:: Task item ::
Give back, unaltered, the lines from the one with "The height and" to the end of the material, omitting pictures.

:: Supplied material ::
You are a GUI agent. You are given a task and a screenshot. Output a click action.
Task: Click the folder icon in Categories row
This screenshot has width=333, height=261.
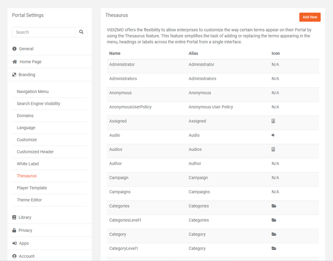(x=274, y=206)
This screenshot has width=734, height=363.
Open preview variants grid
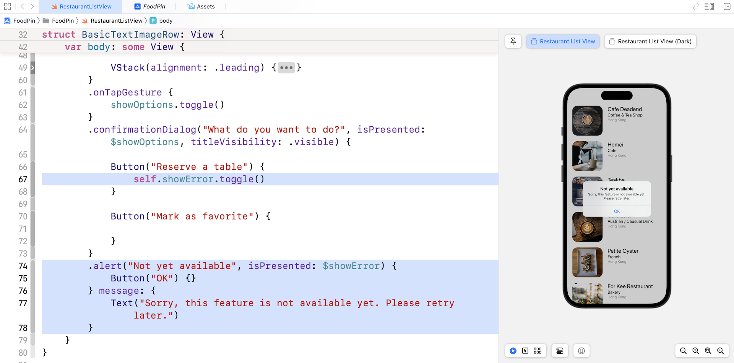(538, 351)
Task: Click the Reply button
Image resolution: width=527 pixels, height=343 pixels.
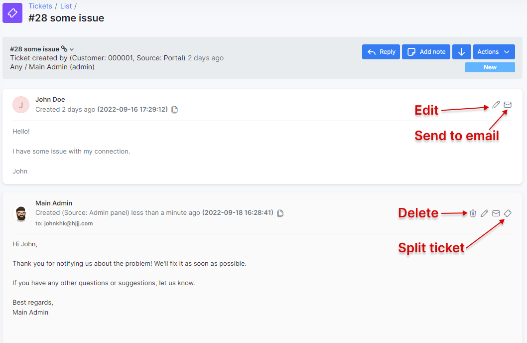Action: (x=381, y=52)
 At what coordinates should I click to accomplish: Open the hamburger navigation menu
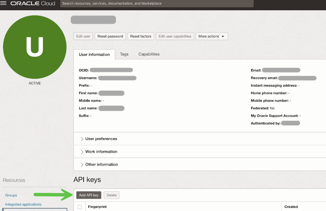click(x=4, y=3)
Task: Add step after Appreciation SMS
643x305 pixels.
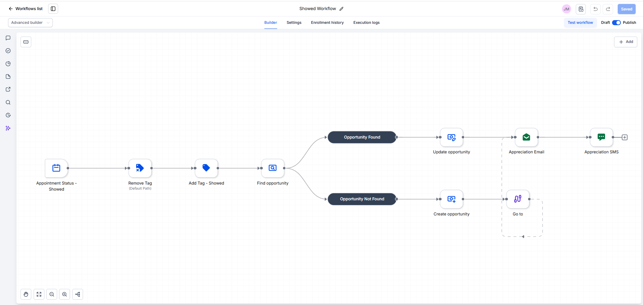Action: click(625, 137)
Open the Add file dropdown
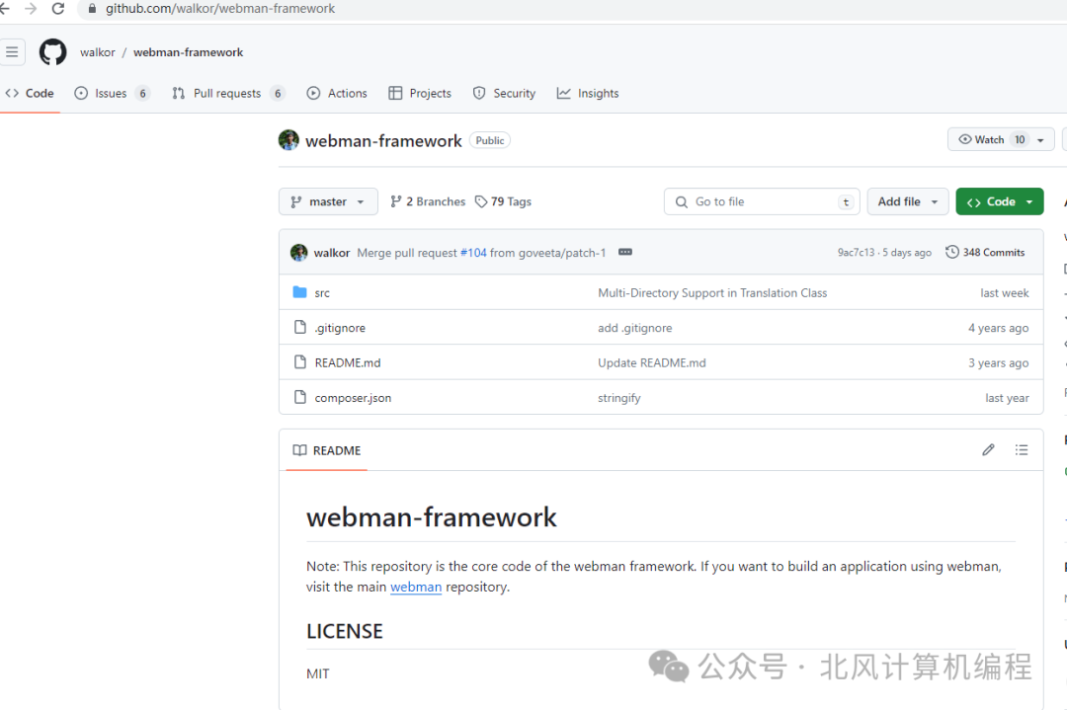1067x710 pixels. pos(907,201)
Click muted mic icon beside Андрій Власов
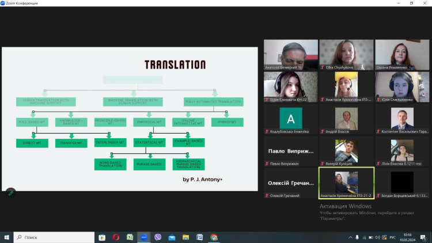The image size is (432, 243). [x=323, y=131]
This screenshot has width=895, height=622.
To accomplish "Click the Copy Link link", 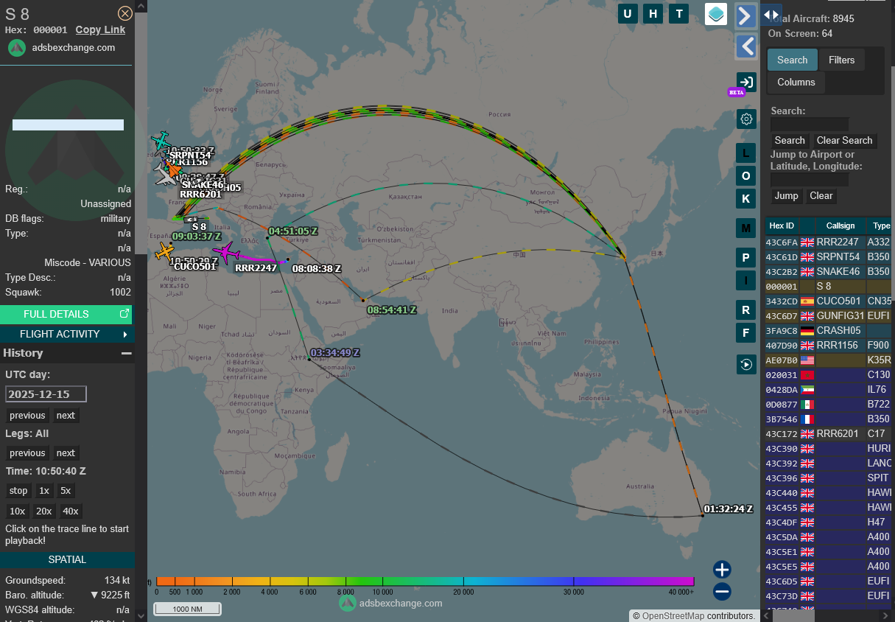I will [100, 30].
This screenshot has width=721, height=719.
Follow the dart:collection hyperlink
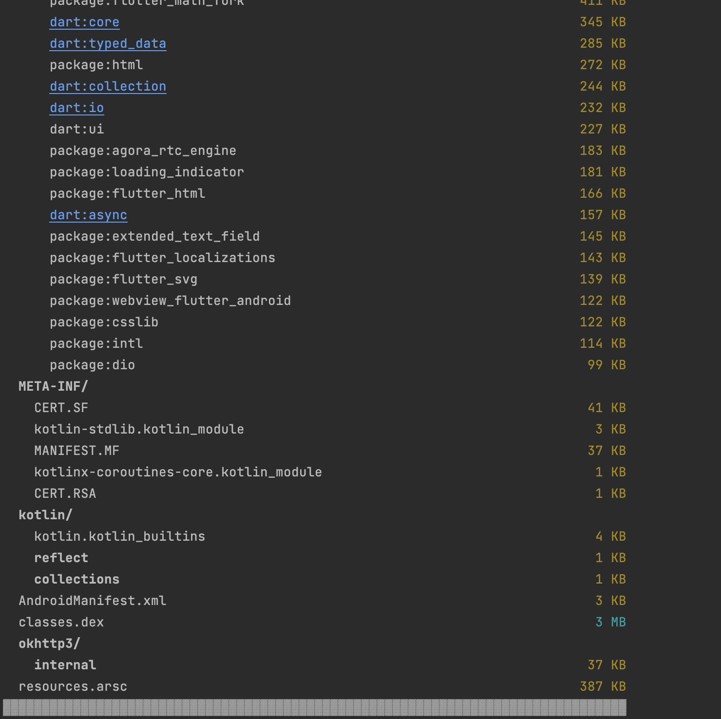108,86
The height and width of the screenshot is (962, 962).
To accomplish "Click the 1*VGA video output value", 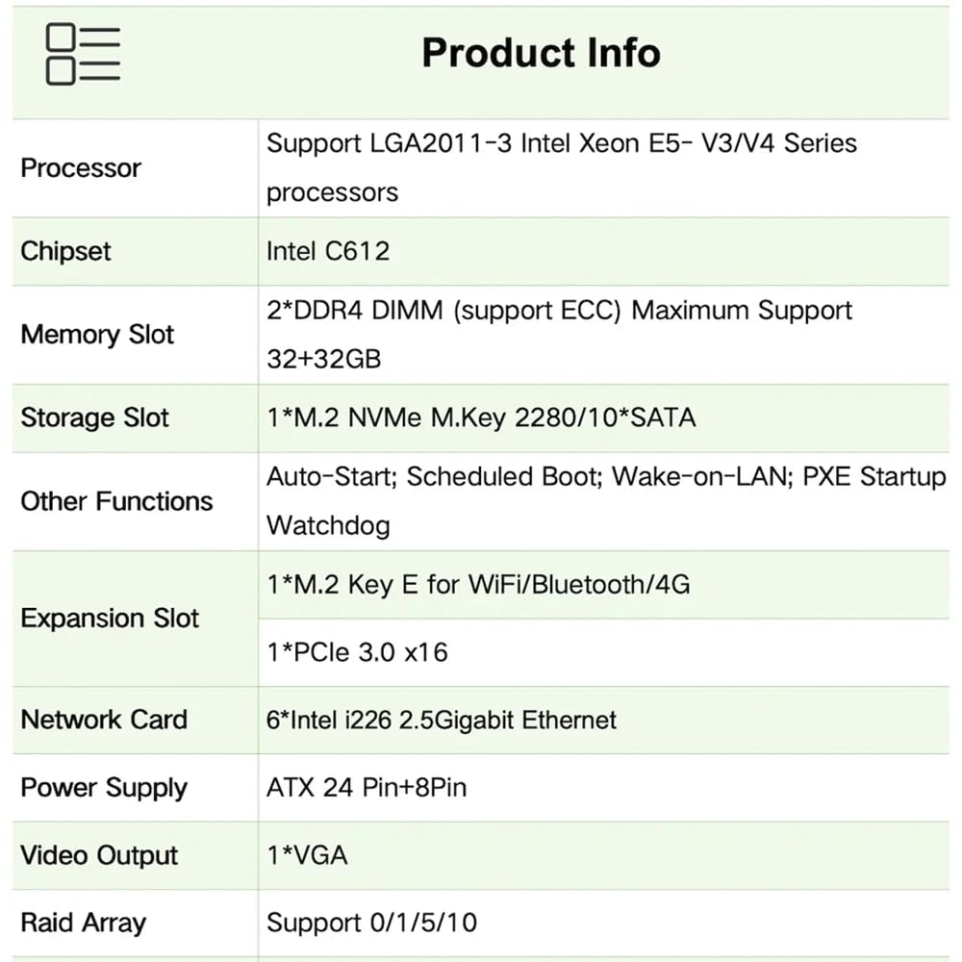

:: Exercise result ::
The height and width of the screenshot is (962, 962).
To accomplish "Click the 1*VGA video output value", 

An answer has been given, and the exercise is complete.